Watership Down

Richard Adams

Book cover

I picked up “Watership Down” from the library because of a brief reference in Stanley Hauerwas’s book “Truthfulness and Tragedy”:

“In brief, my political claims are best exemplified by Richard Adams’s portrayal of Hazel’s warren in ‘Watership Down.’ For what makes Hazel’s warren good, in comparison to the others pictured in the book, is the rabbits’ willingness to be a community formed by the stories that have given them the skills and confidence to make use of luck. In such a community the diversity of gifts is welcomed because the narrative that gave direction to the community also provided a sense of equality that encouraged differences. Of course Adams’s ‘Watership Down’ is not political theory, but it at least gives an indication of the kind of concerns with which I think political theory must begin to deal.”

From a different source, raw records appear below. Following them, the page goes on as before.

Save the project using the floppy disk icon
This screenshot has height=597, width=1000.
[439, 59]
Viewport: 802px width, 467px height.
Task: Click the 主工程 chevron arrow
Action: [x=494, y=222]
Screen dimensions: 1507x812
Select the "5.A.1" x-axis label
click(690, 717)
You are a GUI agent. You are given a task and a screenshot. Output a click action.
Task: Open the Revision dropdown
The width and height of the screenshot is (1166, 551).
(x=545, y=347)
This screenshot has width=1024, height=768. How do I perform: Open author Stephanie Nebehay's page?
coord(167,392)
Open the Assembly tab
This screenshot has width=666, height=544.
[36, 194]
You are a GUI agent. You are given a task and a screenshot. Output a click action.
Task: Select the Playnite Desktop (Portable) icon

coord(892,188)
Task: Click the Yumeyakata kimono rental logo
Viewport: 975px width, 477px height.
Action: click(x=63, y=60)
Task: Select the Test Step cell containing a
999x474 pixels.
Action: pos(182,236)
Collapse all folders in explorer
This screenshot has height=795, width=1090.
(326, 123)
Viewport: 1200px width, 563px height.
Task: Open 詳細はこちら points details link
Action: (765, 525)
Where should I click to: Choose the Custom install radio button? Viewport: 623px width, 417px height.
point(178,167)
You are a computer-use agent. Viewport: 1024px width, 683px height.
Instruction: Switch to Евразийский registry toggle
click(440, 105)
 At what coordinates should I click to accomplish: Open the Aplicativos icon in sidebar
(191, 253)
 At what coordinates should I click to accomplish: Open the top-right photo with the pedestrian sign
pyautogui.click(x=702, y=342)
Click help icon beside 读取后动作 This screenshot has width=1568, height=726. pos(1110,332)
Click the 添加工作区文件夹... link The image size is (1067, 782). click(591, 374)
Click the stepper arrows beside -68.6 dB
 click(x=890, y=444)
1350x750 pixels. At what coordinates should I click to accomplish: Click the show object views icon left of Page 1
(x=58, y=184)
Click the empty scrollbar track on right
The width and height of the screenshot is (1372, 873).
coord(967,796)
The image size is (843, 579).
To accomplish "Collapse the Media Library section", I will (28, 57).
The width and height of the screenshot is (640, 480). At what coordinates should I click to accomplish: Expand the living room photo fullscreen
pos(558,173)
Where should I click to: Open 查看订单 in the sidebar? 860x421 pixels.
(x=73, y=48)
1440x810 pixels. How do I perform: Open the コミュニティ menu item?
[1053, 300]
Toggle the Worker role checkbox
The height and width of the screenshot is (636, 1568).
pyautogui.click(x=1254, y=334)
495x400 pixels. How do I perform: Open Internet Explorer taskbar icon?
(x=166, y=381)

I was fascinated to see such an incisive philosophical thinker leaning so directly on what I thought of as a children’s book. I had never read the book as a kid, and my only relevant memory is that I recall very clearly watching a cartoon version that scared me quite a bit. I have very few vivid memories from childhood but I do very clearly remember a scene from this cartoon of a rabbit slashing another rabbit with claws and leaving three bright red gashes–probably the scene where Bigwig fights General Woundwort.

At any rate, I am very glad to have read this book, and very much look forward to reading it to my kids one day. It strikes a good balance between being fun enough for kids and substantial and engaging enough for grownups, sort of like the books of “His Dark Materials.” It is not short (nearly 500 pages) but it is a fairly easy read. Each chapter has an epigraph, most from very serious works of literature from Xenophon’s “Anabasis” to Robert Browning.

I agree with Hauerwas that the stories recounted by the rabbits in the book are Adams’s most meaningful way of illustrating their culture and values. They are entertaining and I found at least one (“The Story of El-ahrairah and the Black Rabbit of Inle”) to be extremely interesting and compelling. Adams does a great job of constructing a believable and self-consistent culture with values that are significantly different from our own–for instance, high respect accorded to trickery, but relatively low value on individual lives when death does arrive.

Hazel himself is an inspiring figure of a leader for me–extremely thoughtful, accomplishing most of his successes by empowering those around him. Hauerwas says that WD is not political philosophy, but I don’t think he really believes it and neither do I. The warrens of Cowslip and Woundwort as foils to Hazel’s have a lot to say about communal and individual virtue as well as the meaning of “the good life”.